Séraphine

Aunque Yolande Moreau no es pariente de la gran Jeanne, la actriz belga es digna portadora de un apellido tan caro al cine francófono. Tal vez su rostro les resulte conocido a quienes vieron Las playas de AgnèsParis, je t’aime, La corporación y/o Amélie. Seguro quedará grabado en la memoria de los espectadores que asistan a la recién estrenada Séraphine.

La actuación protagónica no es la única virtud del film de Martin Provost. Sin dudas, el guión que el director escribió con Marc Abdelnour es el gran acierto de una propuesta que va más allá del género biográfico al que pertenece, y que nos enfrenta a la problemática del artista inconsciente de su potencial, tildado de inestable, desequilibrado o «anormal» (en el peor de los sentidos), y sometido a las dificultades de un contexto desfavorable.

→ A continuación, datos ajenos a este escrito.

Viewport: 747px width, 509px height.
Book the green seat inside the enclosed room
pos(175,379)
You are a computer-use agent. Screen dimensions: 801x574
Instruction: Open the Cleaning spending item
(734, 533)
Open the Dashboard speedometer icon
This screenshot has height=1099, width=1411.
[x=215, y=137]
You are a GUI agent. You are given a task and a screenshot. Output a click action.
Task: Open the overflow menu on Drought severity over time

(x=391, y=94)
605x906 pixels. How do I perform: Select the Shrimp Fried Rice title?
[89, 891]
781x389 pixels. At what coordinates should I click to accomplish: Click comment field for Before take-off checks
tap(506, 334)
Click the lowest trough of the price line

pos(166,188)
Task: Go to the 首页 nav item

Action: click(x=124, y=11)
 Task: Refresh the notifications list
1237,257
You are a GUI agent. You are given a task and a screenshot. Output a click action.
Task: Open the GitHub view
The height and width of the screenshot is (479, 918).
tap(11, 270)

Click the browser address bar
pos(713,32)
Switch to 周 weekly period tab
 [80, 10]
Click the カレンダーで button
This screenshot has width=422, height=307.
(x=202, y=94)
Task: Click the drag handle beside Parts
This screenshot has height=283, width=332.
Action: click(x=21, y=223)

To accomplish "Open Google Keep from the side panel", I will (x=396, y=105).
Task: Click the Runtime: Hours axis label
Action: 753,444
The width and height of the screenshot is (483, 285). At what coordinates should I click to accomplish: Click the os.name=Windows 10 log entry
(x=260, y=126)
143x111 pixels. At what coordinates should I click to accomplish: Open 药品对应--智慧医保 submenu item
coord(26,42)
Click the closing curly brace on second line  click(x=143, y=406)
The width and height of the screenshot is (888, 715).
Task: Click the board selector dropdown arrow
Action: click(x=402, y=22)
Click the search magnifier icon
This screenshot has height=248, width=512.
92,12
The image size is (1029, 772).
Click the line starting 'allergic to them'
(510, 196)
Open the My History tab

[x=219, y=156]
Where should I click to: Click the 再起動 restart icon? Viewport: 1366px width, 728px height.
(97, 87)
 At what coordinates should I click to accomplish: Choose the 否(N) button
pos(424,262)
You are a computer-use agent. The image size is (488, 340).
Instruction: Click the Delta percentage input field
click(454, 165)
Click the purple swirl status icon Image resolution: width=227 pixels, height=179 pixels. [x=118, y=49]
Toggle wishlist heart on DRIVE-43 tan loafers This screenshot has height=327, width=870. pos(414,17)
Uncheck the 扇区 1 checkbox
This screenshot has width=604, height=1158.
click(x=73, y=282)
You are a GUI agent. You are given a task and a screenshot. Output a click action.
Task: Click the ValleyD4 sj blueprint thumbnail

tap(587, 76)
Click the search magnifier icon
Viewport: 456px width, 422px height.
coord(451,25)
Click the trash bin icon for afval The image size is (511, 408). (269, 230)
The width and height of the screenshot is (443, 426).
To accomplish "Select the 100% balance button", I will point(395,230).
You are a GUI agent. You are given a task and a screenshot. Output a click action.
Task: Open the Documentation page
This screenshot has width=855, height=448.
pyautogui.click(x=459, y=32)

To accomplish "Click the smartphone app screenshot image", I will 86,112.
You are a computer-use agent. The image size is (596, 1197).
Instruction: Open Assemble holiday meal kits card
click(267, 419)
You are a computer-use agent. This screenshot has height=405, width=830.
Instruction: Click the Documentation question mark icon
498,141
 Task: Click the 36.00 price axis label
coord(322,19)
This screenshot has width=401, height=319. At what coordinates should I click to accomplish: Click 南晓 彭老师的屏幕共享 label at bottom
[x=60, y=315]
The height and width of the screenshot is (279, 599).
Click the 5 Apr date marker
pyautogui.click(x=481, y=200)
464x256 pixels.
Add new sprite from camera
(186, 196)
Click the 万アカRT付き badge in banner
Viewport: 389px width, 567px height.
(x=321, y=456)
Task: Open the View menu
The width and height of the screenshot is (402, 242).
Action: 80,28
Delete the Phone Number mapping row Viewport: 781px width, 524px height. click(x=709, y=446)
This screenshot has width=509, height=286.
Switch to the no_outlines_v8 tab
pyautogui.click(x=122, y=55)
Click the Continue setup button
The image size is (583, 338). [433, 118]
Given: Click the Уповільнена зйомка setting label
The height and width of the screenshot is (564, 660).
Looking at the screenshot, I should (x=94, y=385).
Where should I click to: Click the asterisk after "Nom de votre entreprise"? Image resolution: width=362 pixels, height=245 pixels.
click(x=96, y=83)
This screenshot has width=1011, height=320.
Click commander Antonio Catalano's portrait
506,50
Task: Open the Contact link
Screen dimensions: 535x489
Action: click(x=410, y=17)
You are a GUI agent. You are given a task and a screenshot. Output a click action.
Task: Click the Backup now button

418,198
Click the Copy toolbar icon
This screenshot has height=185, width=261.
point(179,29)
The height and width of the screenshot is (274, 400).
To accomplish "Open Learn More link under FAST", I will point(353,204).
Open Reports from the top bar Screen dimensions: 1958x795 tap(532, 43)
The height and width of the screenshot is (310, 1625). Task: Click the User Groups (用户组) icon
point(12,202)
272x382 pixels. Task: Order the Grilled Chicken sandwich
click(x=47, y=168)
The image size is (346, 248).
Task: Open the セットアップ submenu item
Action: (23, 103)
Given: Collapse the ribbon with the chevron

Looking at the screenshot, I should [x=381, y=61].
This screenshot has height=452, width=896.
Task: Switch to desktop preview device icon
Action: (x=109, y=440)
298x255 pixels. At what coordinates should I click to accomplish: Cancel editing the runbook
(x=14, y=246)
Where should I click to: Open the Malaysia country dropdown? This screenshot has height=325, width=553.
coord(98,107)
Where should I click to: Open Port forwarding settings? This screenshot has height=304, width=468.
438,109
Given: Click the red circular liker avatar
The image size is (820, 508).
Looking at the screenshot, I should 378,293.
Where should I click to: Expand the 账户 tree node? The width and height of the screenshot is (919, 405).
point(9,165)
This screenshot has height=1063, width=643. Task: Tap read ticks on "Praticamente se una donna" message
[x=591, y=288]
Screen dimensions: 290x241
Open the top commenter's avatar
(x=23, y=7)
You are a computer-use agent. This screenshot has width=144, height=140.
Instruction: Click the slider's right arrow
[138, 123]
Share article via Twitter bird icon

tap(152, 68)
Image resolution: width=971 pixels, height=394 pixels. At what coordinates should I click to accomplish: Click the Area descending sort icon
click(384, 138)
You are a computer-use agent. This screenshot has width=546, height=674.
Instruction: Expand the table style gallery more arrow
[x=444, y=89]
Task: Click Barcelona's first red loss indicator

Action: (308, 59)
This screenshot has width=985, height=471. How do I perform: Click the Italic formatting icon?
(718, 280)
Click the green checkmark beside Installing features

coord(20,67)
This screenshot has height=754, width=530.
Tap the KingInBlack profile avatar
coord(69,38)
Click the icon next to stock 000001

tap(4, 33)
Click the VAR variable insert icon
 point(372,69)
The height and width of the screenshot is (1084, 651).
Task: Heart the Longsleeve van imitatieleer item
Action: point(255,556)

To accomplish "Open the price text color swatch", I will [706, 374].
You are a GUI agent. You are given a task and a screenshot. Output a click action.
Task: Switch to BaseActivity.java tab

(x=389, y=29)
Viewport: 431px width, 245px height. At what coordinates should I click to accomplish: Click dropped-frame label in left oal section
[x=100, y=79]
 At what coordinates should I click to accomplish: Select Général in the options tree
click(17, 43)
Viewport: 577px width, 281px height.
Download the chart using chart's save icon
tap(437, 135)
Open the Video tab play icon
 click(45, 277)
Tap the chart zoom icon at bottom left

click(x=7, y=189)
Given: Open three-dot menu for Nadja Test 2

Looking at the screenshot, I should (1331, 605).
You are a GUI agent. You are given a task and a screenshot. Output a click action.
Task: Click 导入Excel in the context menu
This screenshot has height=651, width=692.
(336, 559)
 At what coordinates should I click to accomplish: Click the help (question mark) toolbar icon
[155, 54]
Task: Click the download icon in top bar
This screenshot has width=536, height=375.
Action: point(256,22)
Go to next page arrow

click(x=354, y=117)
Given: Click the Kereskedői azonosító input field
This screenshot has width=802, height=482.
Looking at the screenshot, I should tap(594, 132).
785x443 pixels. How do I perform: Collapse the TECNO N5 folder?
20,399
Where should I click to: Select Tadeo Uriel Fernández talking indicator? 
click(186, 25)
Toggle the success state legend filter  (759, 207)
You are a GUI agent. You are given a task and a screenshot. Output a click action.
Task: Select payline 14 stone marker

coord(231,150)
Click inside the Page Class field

Además de contar la historia de Séraphine Louis, más conocida como Séraphine de Senlis, esta co-producción europea invita a reflexionar sobre el aspecto más inasible, fortuito y también trágico del arte. De hecho, la vida de esta lavandera y empleada doméstica devenida en pintora autodidacta ilustra la teoría que equipara el talento a un don, a la gracia (¿divina?) que Salamanca es incapaz de prestar y que por momentos parece rayar con la locura.

La composición de Yolande abarca las distintas aristas de su personaje: la simplicidad campesina, la obsesión por las tinturas y los lienzos, los ataques de misticismo, el escepticismo respecto de su condición artística, la relación determinante con el marchand alemán Wilhelm Uhde (que, dicho sea de paso, interpreta Ulrich Tukur, el barón de La cinta blanca).

La fotografía de Laurent Brunet termina de completar el fresco de manera exquisita. Parecen verdaderos cuadros algunos planos de la protagonista, de su entorno, y de los paisajes de la campiña francesa.

Es posible que más de un espectador encuentre excesivas las dos horas que dura el film de Provost. Aunque válida, la objeción no ensombrece la indiscutible calidad técnica, estética y narrativa de un título que -por encima de todo- consagra a otra gran actriz de apellido Moreau.